Wednesday, June 23, 2010
Eric Goes to the Mayor
Interviewing a politician on his way out of office is like being a vulture laughing over the carrion. The tendency for schadenfreude is rife, yet there’s also a tinge of sadness in watching someone exit defeated.
Ocean City's mayor is leaving office June 30 on the eve of a new administration that will take power the following day. With only a week remaining, the mayor reclined in a leather swivel chair behind an immense conference table in his Egg Harbor Township law firm and reflected on the past four years.
The mayor’s critics treated him like he was an amalgamation of Nixon and Voldemort. They called him a liar and said he was trying to stifle dissent, that he was skirting the pay to play law and that he was colluding with a lumber company to embarrass council when rainforest wood for the Boardwalk wasn’t delivered on time.
If you talked to anyone who hated him, they said he was using lawyering strategies to argue and persuade his way through issues and not cooperate with council or the public.
To them, it was all about the mayor winning the argument. Everything else was political theater.

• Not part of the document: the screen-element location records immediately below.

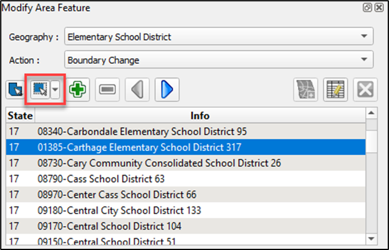The image size is (389, 250).
Task: Click the green plus add area icon
Action: point(77,90)
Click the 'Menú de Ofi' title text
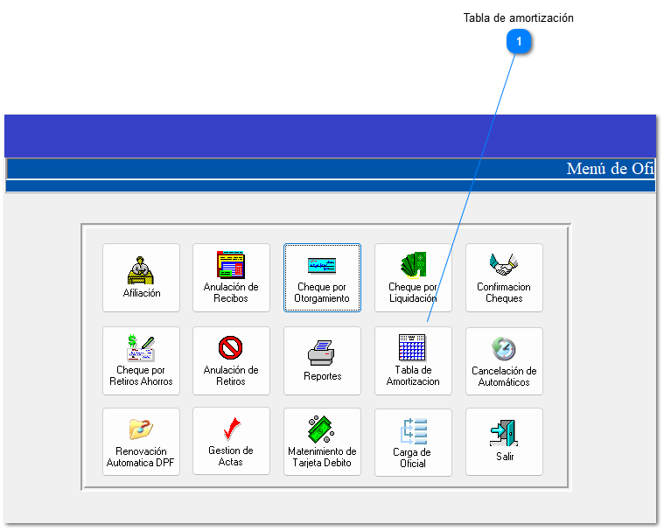664x531 pixels. 609,169
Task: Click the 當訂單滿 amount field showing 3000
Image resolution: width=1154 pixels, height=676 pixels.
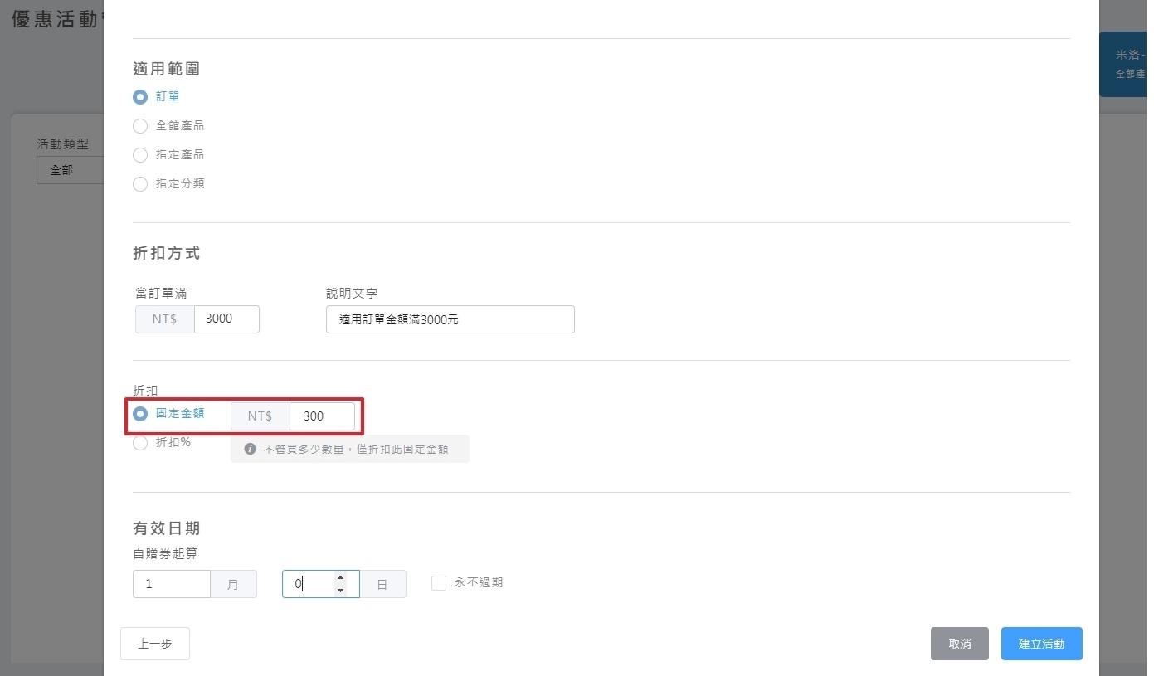Action: 226,319
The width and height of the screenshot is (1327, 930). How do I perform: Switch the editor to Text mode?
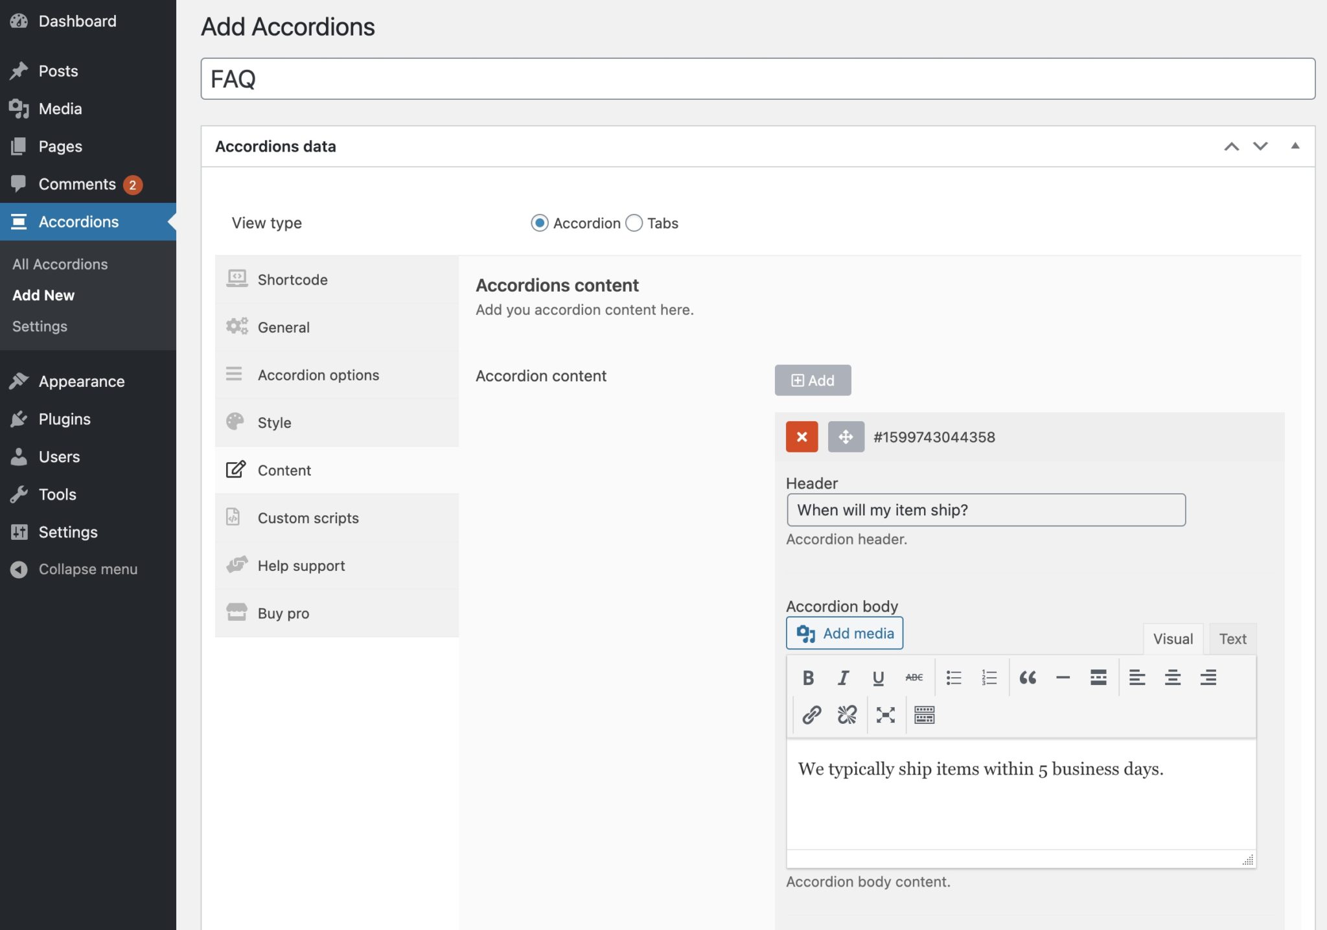[x=1232, y=638]
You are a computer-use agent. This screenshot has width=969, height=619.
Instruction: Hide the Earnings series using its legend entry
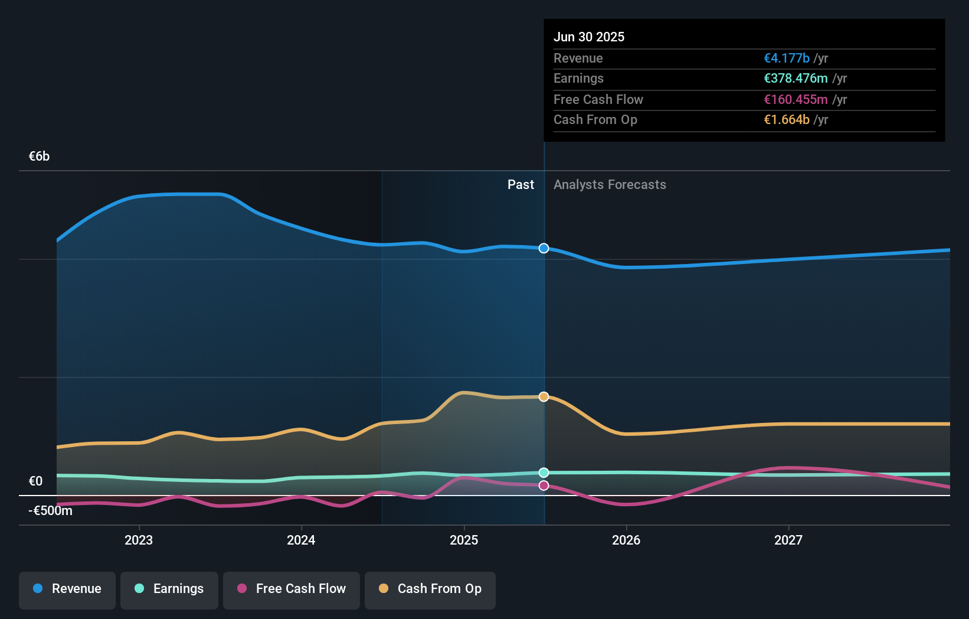click(169, 589)

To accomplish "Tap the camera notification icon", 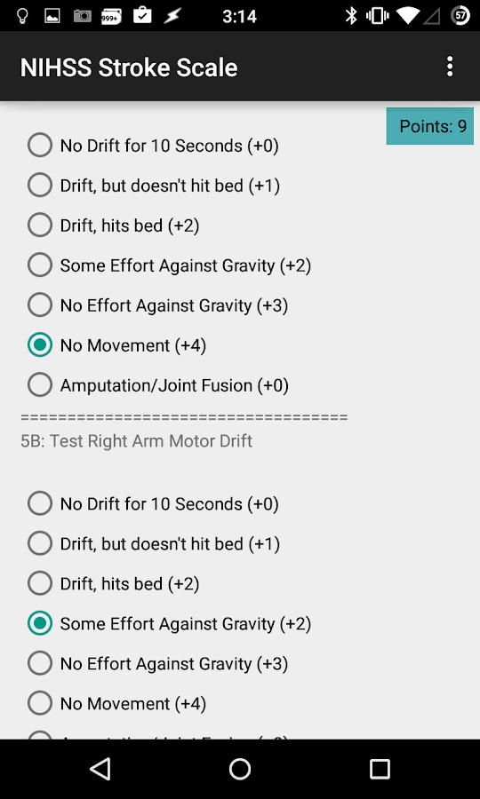I will tap(82, 16).
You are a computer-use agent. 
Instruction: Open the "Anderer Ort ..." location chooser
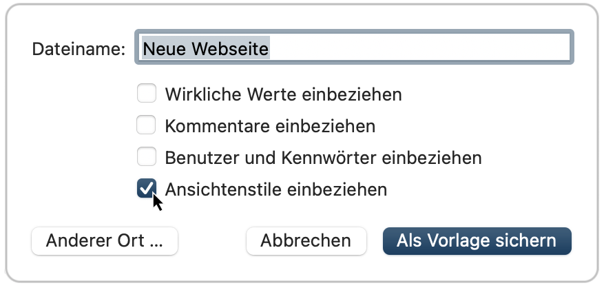[x=105, y=241]
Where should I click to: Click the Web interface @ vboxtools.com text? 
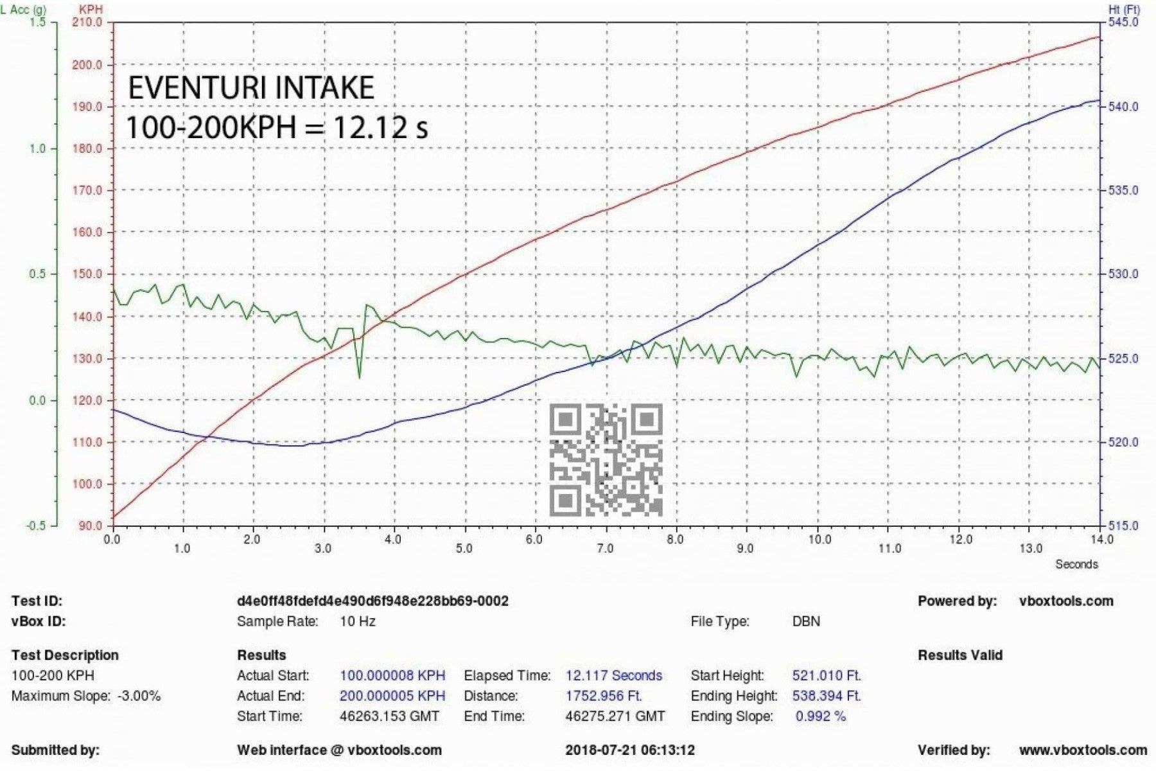pyautogui.click(x=339, y=750)
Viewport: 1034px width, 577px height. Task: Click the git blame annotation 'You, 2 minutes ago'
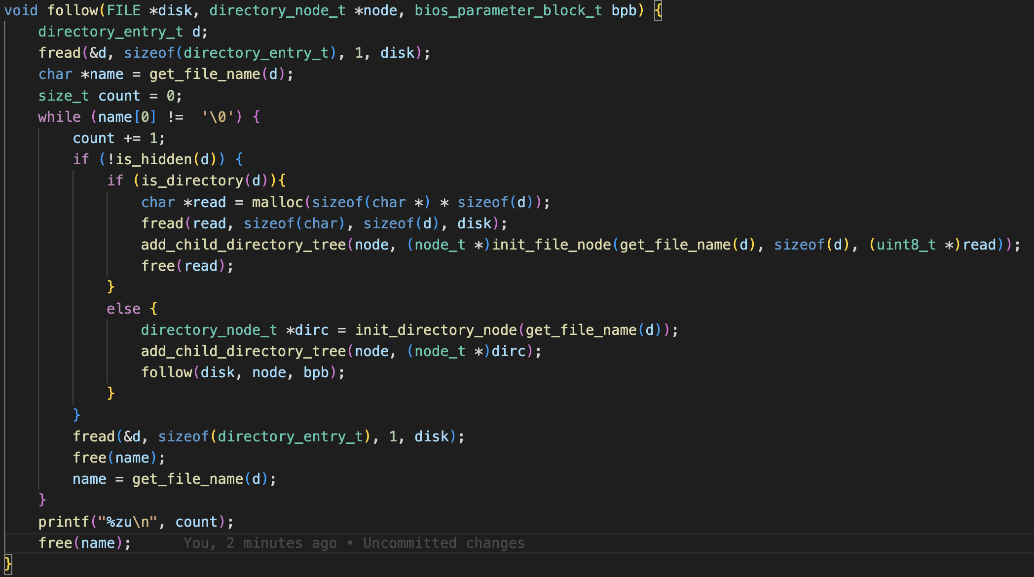260,543
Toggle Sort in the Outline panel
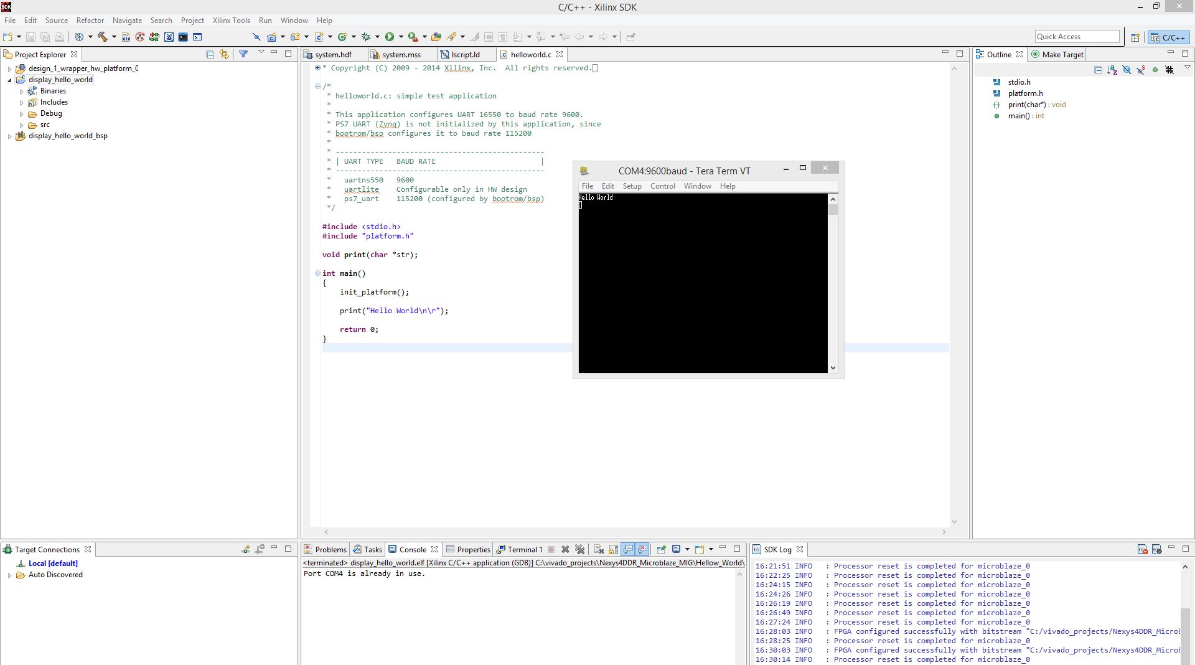 1112,70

His critics circled the wagons and just pounded on him. Instead of accepting the regular bullshit spewing from City Hall, they questioned motives, produced documents and brought to light what the administration didn’t want the public to see.
A perception was that his administration was so overzealous in keeping shit hidden that it changed the rates for public access to records under the Open Public Records Act. Though the fees were lowered after a citizen filed a complaint, the stench still hovered in the air.
He did accomplish the things he set out to. He got council to pass a series of zoning ordinances that changed building density in residential and commercial areas. He’s credited with many aesthetic improvements in town, and a movement to redesign the downtown commercial district as a more visually-attractive place to shop.
Yet despite these accomplishments, he rubbed people the wrong way. One criticism was that he took no prisoners and had a strong-arm approach when it came to his own agenda. Not in any brutish sense, but one of intellectual wordplay, logical gymnastics and legal maneuvering. He would often argue with council, somewhat disparagingly, jabbing them with the tenacity of a prosecutor.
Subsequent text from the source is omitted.